Figure 4 (A) Representative fluorescence and white light combined images of tumors subjected to PDP (bottom) and no PDP (top) pre- (left) and post-surgical debulking (right) of the tumor. (B) Comparison of mean Cet-IRDye800 fluorescence intensity in the tumors with and without PDP, both before and after surgical debulking of the tumors. (Values are mean ± S.E.M.; statistical analysis was performed using one-way ANOVA with a Tukey post-test (B); *P ≤ 0.05, ***P ≤ 0.005).

FIGURE 5

Figure 5 Receiver operating characteristic (ROC) curves of tumors with respect to (A) salivary glands, (B) the tongue, and (C) healthy muscle tissue from the hind leg of mice 1 h after administration of Cet-IRDye800 with and without PDP. (D) The diagnostic accuracy with respect to salivary glands as depicted by the AUC analyses of the ROC curves suggests that PDP increases the diagnostic accuracy at 1 h after administration. (E) The diagnostic accuracy with respect to salivary glands as depicted by the measure of contrast-to-variance suggests that PDP increases the diagnostic accuracy at both 1 h and 48 h after administration. (F) The percentage improvement of the diagnostic accuracy with respect to salivary glands with PDP at both 1 h and 48 h after administration.

TABLE 1

Table 1 Summary of the diagnostic accuracy of Cet-IRDye800 with and without the photodynamic priming (PDP) approach.

Finally, the fractional tumor coverage of Cet-IRDye800 in bisected tumor cross-sections with PDP and without PDP was quantified, which is representative of the homogeneity in tumor tissue distribution of the probe (Figure 6A). At 1 h following Cet-IRDye800 administration, the fractional tumor coverage was enhanced by 49.5% with PDP, whereby PDP improved the fractional tumor coverage from 0.38 to 0.57 (Figure 6B). The increased fractional tumor coverage at 1 h following Cet-IRDye800 administration provided by PDP was not significantly improved by waiting for an additional 47 h, either with or without PDP treatment (Figure 6C). This suggests that the homogeneity of tumor tissue coverage by Cet-IRDye800 at 1h post-administration is optimal when the tumors were primed by PDP, thereby enabling IGS at shorter time-periods with greater probability of complete tumor resection.

FIGURE 6

Figure 6 (A, B) Fractional tumor coverage of Cet-IRDye800 in bisected tumor cross-sections is significantly increased with PDP at 1 h following intravenous administration.

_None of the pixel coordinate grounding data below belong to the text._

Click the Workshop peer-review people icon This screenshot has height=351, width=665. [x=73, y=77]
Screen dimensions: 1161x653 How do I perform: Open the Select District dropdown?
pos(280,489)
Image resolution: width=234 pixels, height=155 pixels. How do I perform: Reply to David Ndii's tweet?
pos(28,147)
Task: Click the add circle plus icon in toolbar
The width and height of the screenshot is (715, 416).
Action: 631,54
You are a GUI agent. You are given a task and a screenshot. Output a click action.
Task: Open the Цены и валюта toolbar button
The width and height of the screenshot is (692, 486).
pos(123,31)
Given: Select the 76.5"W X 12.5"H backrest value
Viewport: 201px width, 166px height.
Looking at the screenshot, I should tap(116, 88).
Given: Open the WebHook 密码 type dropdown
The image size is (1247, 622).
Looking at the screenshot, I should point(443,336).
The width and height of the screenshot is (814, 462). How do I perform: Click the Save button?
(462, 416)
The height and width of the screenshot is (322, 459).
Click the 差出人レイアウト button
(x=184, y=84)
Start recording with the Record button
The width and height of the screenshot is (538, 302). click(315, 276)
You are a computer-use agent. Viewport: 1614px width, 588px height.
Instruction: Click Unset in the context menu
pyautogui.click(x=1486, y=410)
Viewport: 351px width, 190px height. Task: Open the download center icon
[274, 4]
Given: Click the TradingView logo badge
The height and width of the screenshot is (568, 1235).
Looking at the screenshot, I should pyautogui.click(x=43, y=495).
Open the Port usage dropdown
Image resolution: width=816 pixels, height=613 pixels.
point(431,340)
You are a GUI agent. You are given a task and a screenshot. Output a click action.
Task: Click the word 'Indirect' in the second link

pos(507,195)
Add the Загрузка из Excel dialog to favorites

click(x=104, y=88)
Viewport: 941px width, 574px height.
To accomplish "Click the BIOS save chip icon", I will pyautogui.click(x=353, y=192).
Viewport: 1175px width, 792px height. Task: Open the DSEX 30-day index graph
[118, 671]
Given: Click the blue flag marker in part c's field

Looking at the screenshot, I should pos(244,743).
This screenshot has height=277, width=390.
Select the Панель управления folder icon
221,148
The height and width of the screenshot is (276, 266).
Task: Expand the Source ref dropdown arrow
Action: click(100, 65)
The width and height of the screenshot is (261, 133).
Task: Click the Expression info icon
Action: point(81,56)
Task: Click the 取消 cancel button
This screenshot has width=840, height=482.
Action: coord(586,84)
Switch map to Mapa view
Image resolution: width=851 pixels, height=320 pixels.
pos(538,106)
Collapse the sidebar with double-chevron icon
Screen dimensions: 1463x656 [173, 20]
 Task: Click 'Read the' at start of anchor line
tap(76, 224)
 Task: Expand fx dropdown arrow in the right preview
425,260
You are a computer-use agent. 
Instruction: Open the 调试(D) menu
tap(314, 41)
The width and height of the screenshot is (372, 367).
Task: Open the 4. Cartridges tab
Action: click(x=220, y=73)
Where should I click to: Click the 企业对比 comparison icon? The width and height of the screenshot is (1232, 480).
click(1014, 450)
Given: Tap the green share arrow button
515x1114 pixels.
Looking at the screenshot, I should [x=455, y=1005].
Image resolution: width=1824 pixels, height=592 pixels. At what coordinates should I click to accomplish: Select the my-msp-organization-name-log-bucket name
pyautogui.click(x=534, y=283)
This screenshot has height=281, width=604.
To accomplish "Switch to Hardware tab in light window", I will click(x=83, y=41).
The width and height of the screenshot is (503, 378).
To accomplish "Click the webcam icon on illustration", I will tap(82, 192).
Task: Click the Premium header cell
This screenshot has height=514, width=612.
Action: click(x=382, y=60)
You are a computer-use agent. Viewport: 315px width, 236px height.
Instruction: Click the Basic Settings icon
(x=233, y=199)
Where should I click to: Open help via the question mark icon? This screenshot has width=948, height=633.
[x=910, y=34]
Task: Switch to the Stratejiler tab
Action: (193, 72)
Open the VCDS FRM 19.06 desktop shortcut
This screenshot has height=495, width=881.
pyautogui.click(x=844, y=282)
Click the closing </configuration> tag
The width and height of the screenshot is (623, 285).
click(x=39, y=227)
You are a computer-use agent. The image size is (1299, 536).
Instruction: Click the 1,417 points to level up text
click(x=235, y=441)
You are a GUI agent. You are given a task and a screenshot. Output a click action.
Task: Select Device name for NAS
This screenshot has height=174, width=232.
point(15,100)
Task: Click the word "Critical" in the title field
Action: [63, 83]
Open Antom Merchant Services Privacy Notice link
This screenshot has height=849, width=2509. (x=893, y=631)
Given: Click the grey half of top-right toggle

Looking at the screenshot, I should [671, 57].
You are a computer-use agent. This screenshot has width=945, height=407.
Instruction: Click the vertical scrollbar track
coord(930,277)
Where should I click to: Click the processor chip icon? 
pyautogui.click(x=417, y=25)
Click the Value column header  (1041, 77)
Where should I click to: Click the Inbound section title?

At 48 h, (C) no significant improvements in Cet-IRDye800 fractional tumor coverage are observed with respect to 1 h PDP. (Values are mean ± S.E.M.; statistical analysis was performed using a two-tailed t test (B) and One-Way ANOVA with a Tukey Post-Test (C); *P ≤ 0.05).

Discussion

Both Cetuximab-based fluorescence IGS and Cetuximab-targeted PDT are emerging as powerful tools in the clinical management of head and neck cancers. While both valuable in their own right, IGS of primary tumors is most likely to provide the greatest benefit to patients when followed up with intraoperative PDT of the surgical bed to eliminate residual disease. Seeing the potential synergy between PDT with IGS, we hereby propose Photodynamic IGS (P-IGS), whereby a pre-operative sub-therapeutic PDT protocol (PDP), augments and expedites the delivery of Cet-IRDye800, and also increases its accuracy of tumor tissue detection. To the best of our knowledge, this is the first demonstration that PDP of solid tumors enhances the rate and extent of delivery of full-length antibodies. Although the effects of enhanced delivery and other systemic effects have been noted in the field of PDT for some time, only recently has the concept of PDP begun to be codified (19, 37, 38). A better understanding of PDP is evolving and is likely to lead to a planned enhancement of not only drug and agent delivery but also local and systemic effects of a mechanistic synergy with secondary theranostic interventions. With future developments aimed at increasing the spatial precision of P-IGS with both image-guided photoactivation procedures and molecular targeted PSs, it is conceivable that the benefit of synergizing PDP with IGS can be maximized and further extended to post-surgical eradication of residual microscopic disease in the surgical bed.

Future Perspectives and a Pathway to Photodynamic Image-Guided Surgery

It is well established that sub-therapeutic PDT, PDP, can significantly modulate the tumor microenvironment to facilitate the delivery of nanomedicines (19–23). This modulation has been associated with temporary increases in tumor vasculature permeability (19, 22, 23), a decrease in cancer-associated fibroblast activity (39) and a decrease in collagen density within a solid tumor (20, 21). In this study, we also now demonstrate that the modulation of the tumor microenvironment using PDP can promote and expedite the delivery of Cet-IRDye800 in an orthotopic head and neck model. In this study, the PDP effect is confined to the tumor microenvironment by controlling the area of irradiation. As such, the diagnostic accuracy with respect to nearby salivary gland tissue is significantly increased at 1 h after administration. This P-IGS protocol therefore holds significant potential in reducing the time-to-surgery by a 10-fold.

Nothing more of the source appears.